### DIRECTIONS:
Each line in the data holding "computer" should be listed.

### SOURCE MATERIAL:
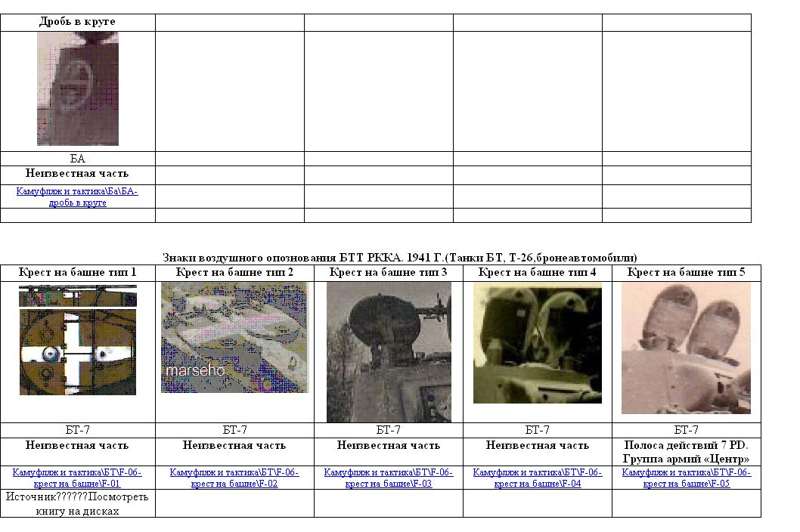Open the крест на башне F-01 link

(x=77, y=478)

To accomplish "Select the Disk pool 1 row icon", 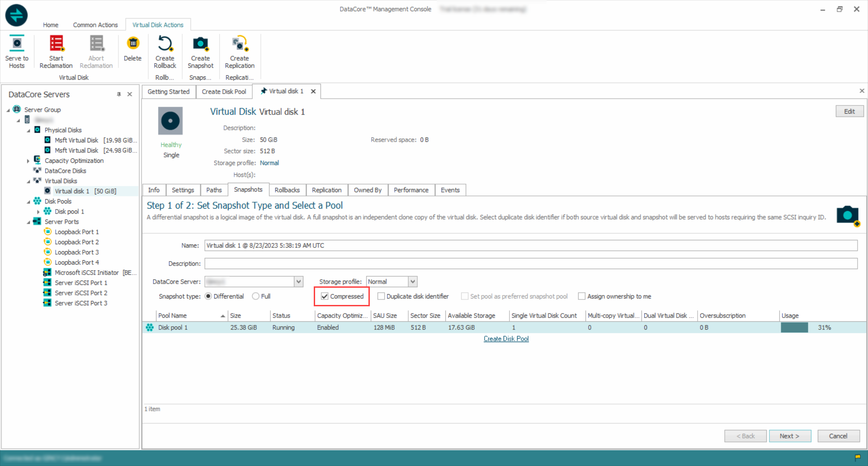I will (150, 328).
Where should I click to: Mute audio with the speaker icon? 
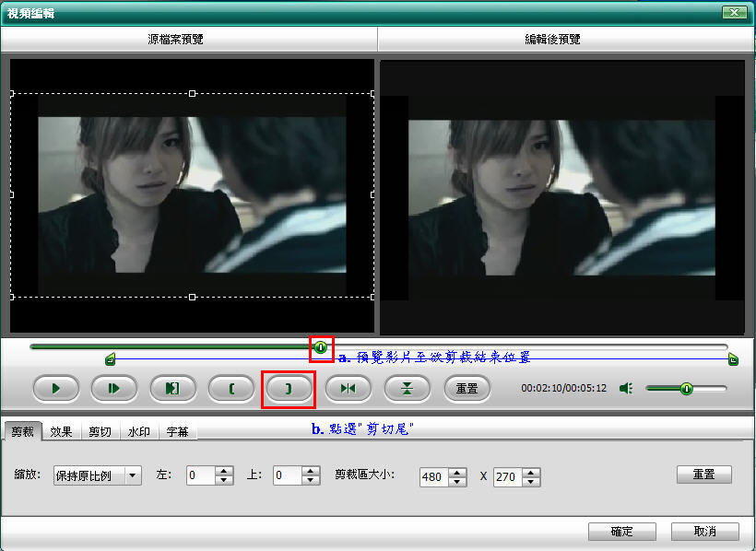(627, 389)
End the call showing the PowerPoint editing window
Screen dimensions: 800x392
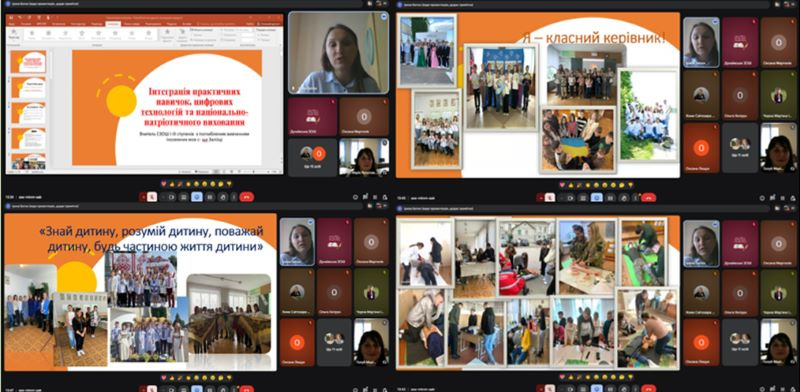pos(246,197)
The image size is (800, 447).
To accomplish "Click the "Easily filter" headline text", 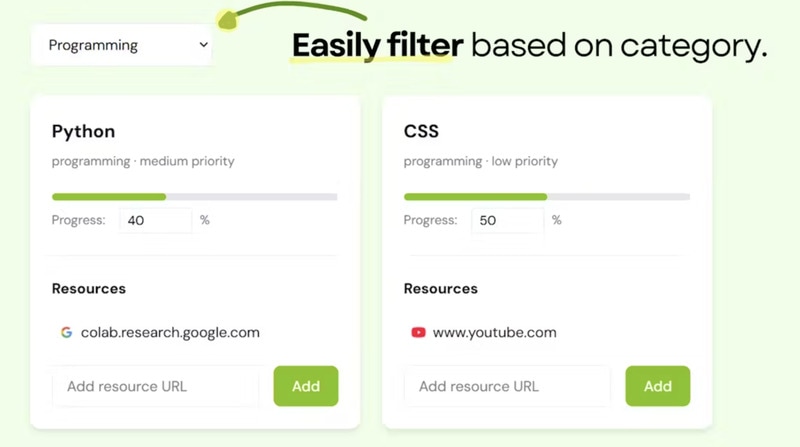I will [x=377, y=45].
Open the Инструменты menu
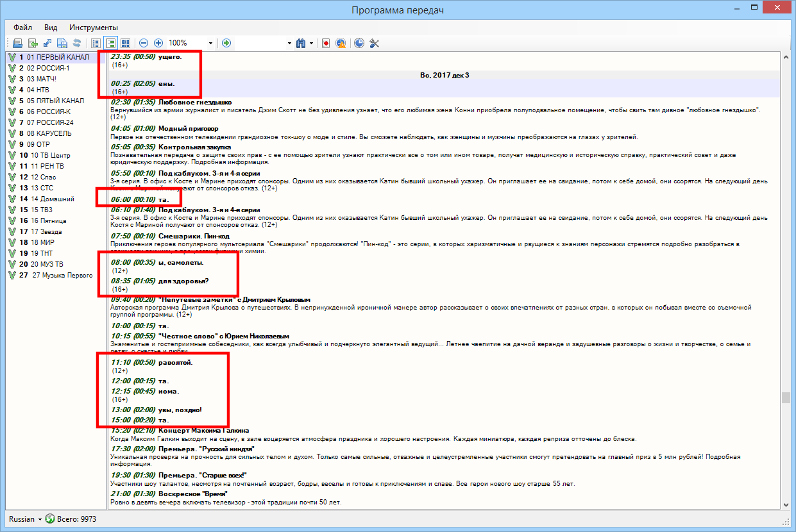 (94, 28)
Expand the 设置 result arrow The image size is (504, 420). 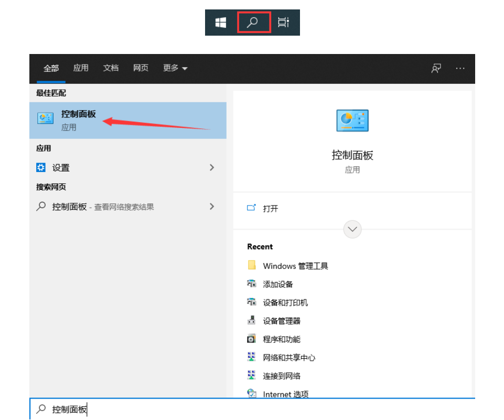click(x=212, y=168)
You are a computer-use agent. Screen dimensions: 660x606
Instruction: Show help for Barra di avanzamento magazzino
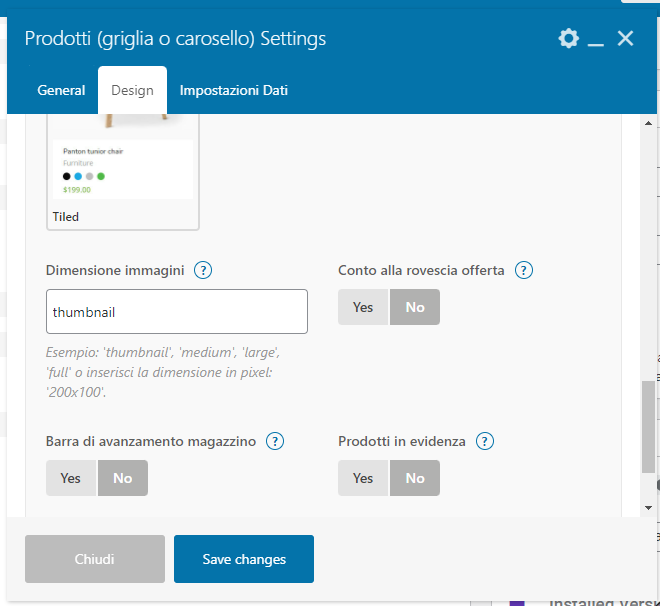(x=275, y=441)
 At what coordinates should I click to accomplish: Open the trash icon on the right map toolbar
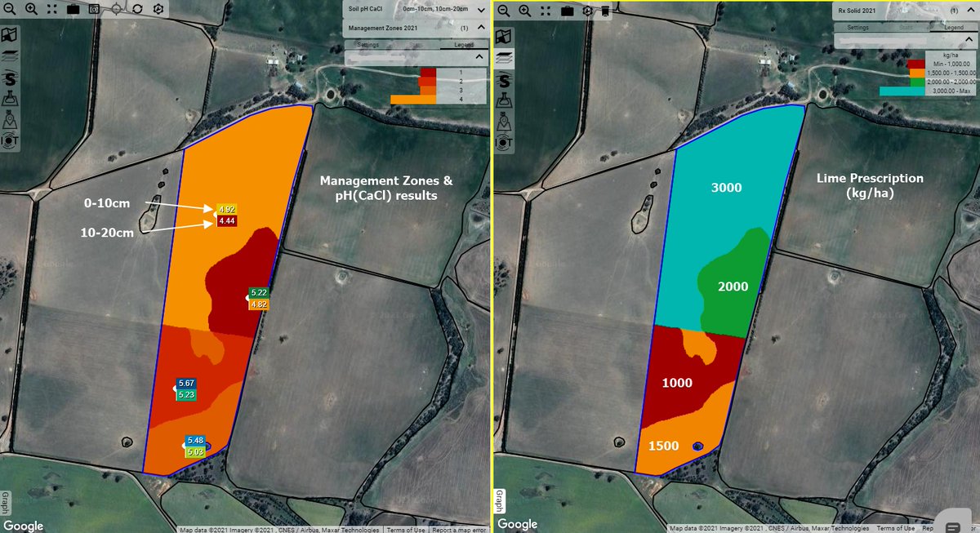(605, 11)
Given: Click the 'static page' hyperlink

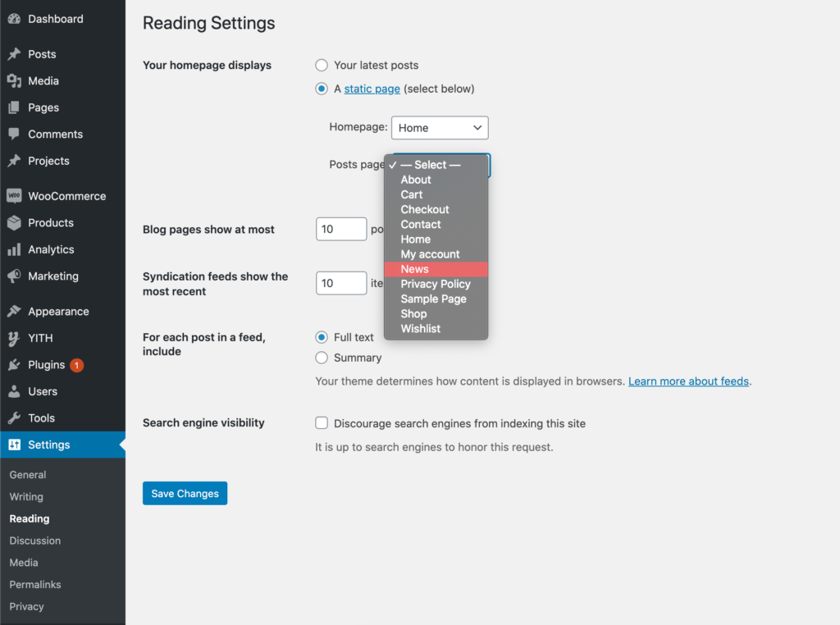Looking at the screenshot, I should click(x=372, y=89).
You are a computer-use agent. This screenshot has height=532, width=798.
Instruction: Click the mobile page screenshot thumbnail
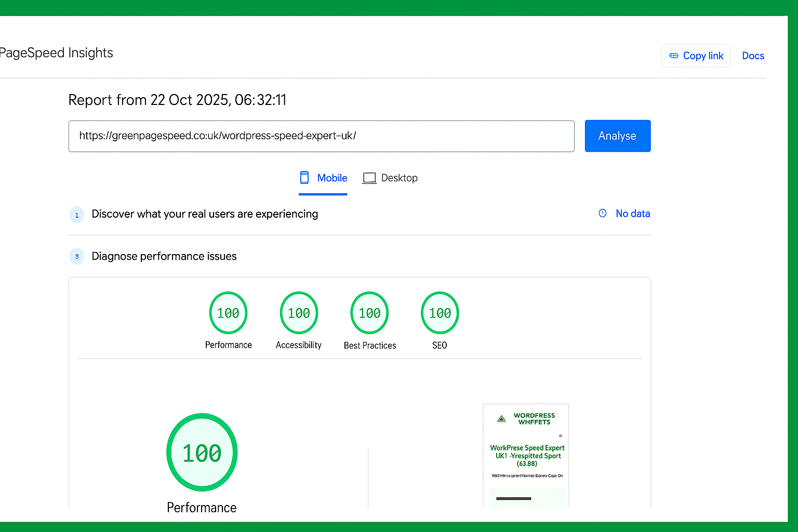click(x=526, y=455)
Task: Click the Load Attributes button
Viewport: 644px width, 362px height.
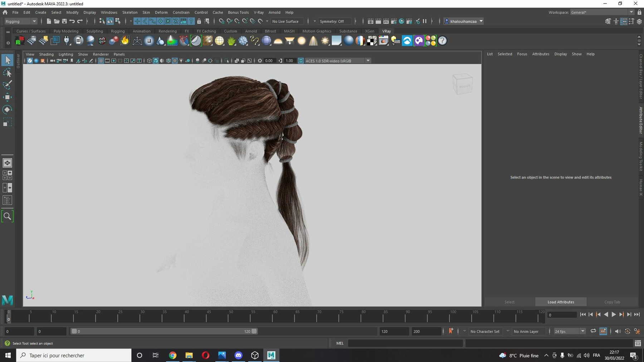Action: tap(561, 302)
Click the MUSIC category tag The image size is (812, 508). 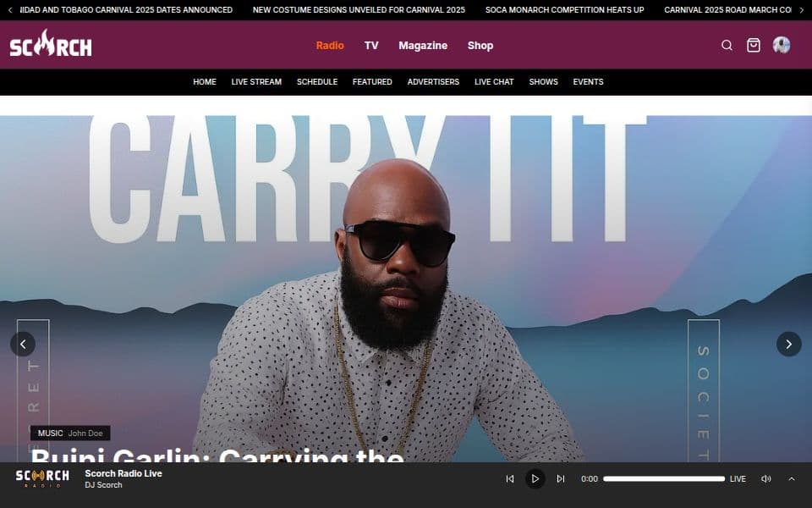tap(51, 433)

### WRITTEN RESPONSE:
You are a computer-use agent. Screen dimensions: 660x606
You are a computer-use agent. This screenshot has height=532, width=798.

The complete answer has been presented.